“Be an example. Show kindness to unkind people. Forgive people who don’t deserve it.
Love unconditionally. Your actions always reflect who you are.”
One of the things I’m proudest of in this life is being from Morgan County Kentucky. One of the reasons that makes me so proud is because of these sweet people right here: David and Rebecca Campbell, Jenny Bell, Jodi Stacy, Lori Campbell, and Jim Bob and Pam Meade. They all drove nearly two hours to see my exhibit.I can’t tell you how that touched me. Each of them hold a special place in my heart.
“The law of harvest is to reap more than you sow. Sow an act, and you reap a habit.
Sow a habit and you reap a character. Sow a character and you reap a destiny.”
~ James Allen
I had a guest register available at the reception. I didn’t realize I’d forgotten it until I went to bed Friday night. I attended All Saints Day service this morning and picked it up afterward. Sixty people attended Friday’s reception. Sixty people took time out of their lives to come see my work. Some I’d never met before Friday. Some sneaked in and out without my seeing them though they were kind enough to leave their signature. Some drove nearly two hours to be there. Some took off work. Some were recovering from major surgery. Some couldn’t stay long, and others stayed the whole time. Someone pointed out how many segments of my life were assembled in that room: family, close friends, old friends, new friends, co-workers, writers, actors, artists, musicians, librarians, bankers, software developers, railroad men, professors, social workers, therapists, pathologists, nutritionists, the list goes on. They’re not all represented in this collage, but I couldn’t think of a better way to have a group hug in the outhouse. Sixty people. I may be speechless for a week I’m so overcome with gratitude.
“When you least expect it something great will come along. Something better than you ever planned for.
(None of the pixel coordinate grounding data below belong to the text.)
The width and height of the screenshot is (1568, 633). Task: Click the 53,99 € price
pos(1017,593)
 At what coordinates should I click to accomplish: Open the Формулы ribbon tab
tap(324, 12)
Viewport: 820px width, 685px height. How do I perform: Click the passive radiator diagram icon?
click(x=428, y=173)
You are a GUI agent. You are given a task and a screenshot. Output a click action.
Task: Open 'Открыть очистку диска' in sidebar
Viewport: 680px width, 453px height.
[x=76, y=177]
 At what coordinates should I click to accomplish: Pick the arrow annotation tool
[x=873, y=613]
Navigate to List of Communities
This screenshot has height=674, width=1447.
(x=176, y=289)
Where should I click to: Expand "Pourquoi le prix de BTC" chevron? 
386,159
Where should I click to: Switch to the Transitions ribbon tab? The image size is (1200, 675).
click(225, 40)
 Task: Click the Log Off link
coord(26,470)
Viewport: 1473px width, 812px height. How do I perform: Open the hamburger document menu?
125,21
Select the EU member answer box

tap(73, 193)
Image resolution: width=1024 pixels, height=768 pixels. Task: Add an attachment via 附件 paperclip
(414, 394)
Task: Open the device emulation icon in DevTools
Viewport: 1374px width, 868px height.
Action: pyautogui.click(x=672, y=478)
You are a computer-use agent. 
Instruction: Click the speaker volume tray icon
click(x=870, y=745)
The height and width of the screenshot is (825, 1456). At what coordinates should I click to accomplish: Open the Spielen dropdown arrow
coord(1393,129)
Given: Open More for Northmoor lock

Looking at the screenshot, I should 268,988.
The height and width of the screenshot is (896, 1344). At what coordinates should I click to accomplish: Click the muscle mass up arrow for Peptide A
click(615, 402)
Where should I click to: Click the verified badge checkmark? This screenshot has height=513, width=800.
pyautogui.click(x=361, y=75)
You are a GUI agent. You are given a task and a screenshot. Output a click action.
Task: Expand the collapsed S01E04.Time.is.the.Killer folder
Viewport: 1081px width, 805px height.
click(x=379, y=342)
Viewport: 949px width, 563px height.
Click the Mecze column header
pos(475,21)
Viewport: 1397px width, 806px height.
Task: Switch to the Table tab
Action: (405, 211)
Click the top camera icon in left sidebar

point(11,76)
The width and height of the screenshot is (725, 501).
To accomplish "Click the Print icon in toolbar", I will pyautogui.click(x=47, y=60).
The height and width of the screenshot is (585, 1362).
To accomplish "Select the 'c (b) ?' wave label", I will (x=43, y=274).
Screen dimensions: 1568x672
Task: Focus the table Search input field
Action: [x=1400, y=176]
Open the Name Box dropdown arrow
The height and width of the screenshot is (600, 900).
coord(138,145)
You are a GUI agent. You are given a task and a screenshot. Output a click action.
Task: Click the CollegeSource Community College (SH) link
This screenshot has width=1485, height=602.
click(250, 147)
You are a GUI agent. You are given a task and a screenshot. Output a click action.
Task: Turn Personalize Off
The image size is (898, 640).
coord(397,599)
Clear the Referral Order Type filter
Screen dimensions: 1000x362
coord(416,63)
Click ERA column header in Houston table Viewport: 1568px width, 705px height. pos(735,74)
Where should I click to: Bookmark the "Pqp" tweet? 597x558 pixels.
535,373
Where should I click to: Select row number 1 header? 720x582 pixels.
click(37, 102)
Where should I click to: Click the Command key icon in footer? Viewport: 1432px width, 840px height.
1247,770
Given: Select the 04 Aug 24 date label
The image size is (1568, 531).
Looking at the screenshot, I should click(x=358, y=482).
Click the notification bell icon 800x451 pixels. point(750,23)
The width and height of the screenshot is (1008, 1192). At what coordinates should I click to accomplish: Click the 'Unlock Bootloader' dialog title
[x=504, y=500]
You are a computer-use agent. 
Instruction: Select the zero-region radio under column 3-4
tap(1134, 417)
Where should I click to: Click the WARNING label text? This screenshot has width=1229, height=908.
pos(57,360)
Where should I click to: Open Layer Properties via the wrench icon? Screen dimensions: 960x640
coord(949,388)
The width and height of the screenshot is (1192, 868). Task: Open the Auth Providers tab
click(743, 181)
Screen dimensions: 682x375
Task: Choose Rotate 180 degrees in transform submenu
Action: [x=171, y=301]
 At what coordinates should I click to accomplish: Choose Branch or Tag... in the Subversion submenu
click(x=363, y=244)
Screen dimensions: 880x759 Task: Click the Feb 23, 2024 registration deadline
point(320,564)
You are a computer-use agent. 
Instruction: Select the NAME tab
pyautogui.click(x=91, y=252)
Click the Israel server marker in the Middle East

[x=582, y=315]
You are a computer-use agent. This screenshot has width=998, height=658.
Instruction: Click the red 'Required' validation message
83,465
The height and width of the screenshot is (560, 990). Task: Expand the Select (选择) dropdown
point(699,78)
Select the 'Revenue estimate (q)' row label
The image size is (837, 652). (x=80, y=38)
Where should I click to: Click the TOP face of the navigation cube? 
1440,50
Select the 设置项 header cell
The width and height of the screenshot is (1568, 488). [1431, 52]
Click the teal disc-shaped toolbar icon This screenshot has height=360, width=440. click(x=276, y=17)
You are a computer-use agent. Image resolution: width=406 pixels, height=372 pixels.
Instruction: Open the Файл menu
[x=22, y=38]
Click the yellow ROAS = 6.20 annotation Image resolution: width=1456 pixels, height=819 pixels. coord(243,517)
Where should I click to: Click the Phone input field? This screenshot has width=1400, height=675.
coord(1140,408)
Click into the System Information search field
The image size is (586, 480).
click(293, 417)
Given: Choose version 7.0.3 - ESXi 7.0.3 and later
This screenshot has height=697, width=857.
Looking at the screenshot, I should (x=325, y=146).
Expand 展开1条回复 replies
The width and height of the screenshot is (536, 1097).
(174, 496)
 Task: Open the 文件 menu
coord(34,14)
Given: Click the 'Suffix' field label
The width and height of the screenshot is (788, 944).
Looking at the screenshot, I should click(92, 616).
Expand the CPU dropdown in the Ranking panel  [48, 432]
Be patient. Be smart. Stay focused.” ~ Unknown
The bank is gone but the vault remains. This is the backside of the vault that sits in DeLancey Park. It’s a glimpse of the advanced city Cannel City used to be. Every person that comes to Pickin’ in the Park helps promote the town’s memory, and its remaining sense of community. The latter has never been lost; buildings crumbled to dust but people never stopped being together in one way or another.
I didn’t get too many shots of folks yesterday. This, I learned the hard way, is the sacrifice I make by taking Wally along. He’s very good with people, and good with other dogs, but he seems to think horses, like squirrels, are something to be barked at. He also insists on walking, and that makes it nearly impossible to visit with anyone. That said, I did manage to sneak up on David Campbell yet again. I caught him at the concession stand completely unaware of my lens. Another gotcha moment.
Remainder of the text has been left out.